I know this video is old news, but earlier this week, a discussion with Deyndor on Twitter about domestic violence reminded me of it. Ignore the really, um, silly, article containing the video. For those who didn’t watch the video (I’ll confess I didn’t have the heart to watch it either), it’s a girl deleting her boyfriend’s WoW characters. Anyone who enjoys dramatic threads in the customer service forum knows this kind of thing happens all the time and isn’t overly shocking.

What weirds me out is how the perception people have of this.

Oh, she must not have known how much characters can mean to a person.

It’s true, World of Warcraft can be very addicting.

It’s not a big deal, characters can be restored.

Maybe the story needs to be told in a different way:

This girl went uninvited into her boyfriend’s personal space and broke his stuff in an effort to control him.

Sure, it’s not as spectacular or as sickening as pushing a pregnant woman down the stairs, but it’s still a form of violence. It’s disrespecting your partner’s personal space, it’s trying to control someone and it’s putting yourself in a position of power over them. A romantic relationship isn’t a parent-child relationship. Neither person has authority to “confiscate” anything from the other.

Maybe the abuse in that video’s relationship will stay at the deleting WoW characters level, maybe it’ll escalate, who knows? I sure as heck wouldn’t stick around to find out.

Would I be upset if a boyfriend deleted my WoW characters?

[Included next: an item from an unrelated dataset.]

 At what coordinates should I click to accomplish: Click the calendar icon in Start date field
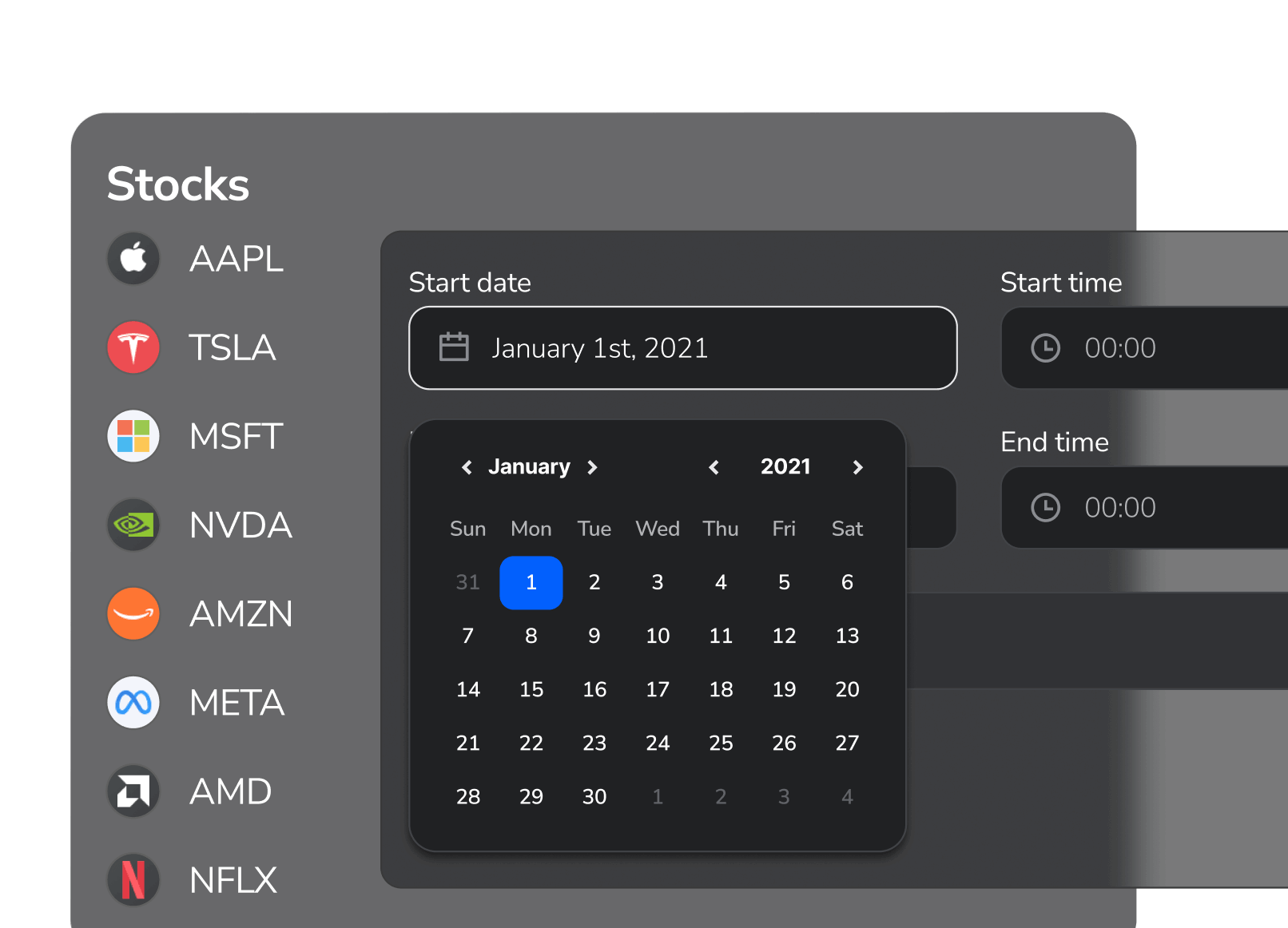(454, 347)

I’d be devastated. Not over of the missing pixels on my screen (after all, those can be restored easily), but over losing the trust I had in that person. Over realizing that this person has no regard for me or my personal space. Over discovering that someone I cared about would want me to be distressed.

I’ve dumped boys over less. I’d rather curl up with the vibrator every night for the rest of my life than have to put up with that kind of bullshit. (Vibrators are much lower maintenance anyway.)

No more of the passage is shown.